Solved… maybe a bit hacky but it grabs the studies I expect:

nimads_studyset = download_file("https://neurostore.org/api/studysets/<id>?nested=true")
nimads_annotation = download_file("https://neurostore.org/api/annotations/<annotation_id>")

studyset = Studyset(nimads_studyset, annotations = nimads_annotation)
annotation = Annotation(nimads_annotation, studyset)

analysis_ids = []
missing_keys = []
for n in annotation.notes:
    try:
        if n.note['patient_hypermetabolism'] & n.note['included']:
            analysis_ids.append(n.analysis.id)
    except:
        missing_keys.append(n.analysis.id)

print(len(analysis_ids))

# Filter notes to only include those where the analysis is in analysis_ids
annotation_dict = annotation.to_dict()
filtered_notes = [
    note for note in annotation_dict['notes'] if note['analysis'] in analysis_ids
]

# Create a new dictionary with the filtered notes
filtered_annotation = annotation_dict.copy()
filtered_annotation['notes'] = filtered_notes

#print(filtered_annotation)

studyset_dict = studyset.to_dict()
studyset_dict_filtered = studyset_dict.copy()
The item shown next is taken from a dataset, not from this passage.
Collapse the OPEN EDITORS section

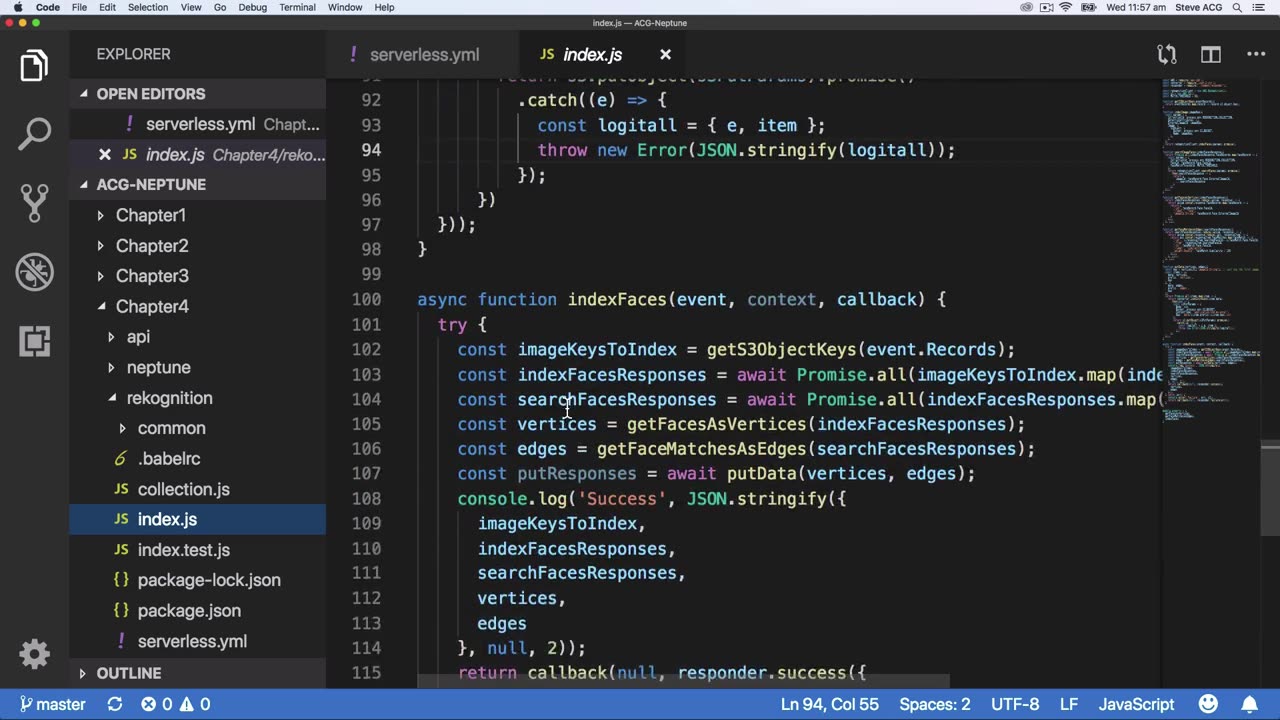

# Filter studies and analyses based on the analysis_ids
for study in studyset_dict_filtered['studies']:
    # Filter analyses for this study
    study['analyses'] = [analysis for analysis in study['analyses'] if analysis['id'] in analysis_ids]
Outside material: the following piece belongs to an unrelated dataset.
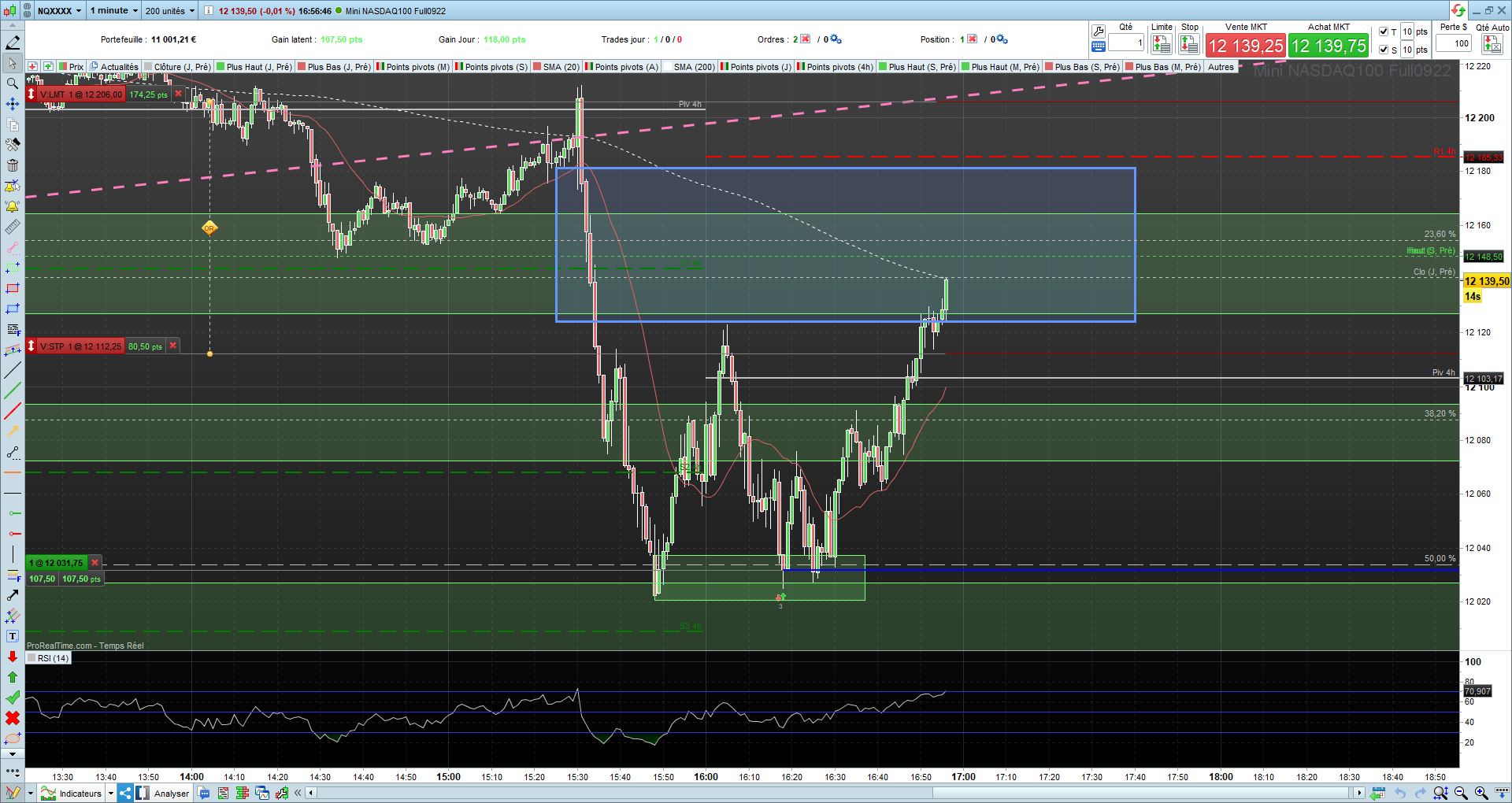Select the zoom magnifier tool in left toolbar
1512x803 pixels.
[x=13, y=83]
# Create subset studyset to include only those studies of interest
target_studyset = Studyset(studyset_dict_filtered, annotations = filtered_annotation)

# Get sample sizes from annotations and add them to the metadata
for study in target_studyset.studies:
    for analysis in study.analyses:
        analysis_annotation = list(analysis.annotations.values())[0]
        if analysis_annotation['included']:
            analysis_ids.append(analysis.id)
            sample_sizes = [
                int(analysis_annotation['patient_samplesize']),
                int(analysis_annotation['control_samplesize']),
            ]
        else:
            sample_sizes = [-1,-1]
        print(sample_sizes)
        analysis.metadata['sample_sizes'] = sample_sizes
nimare_dset = target_studyset.to_dataset()

I have another release candidate 0.5.0rc1 that should solve the slicing issue you experienced

let me know if that version fixes the issue you are experiencing.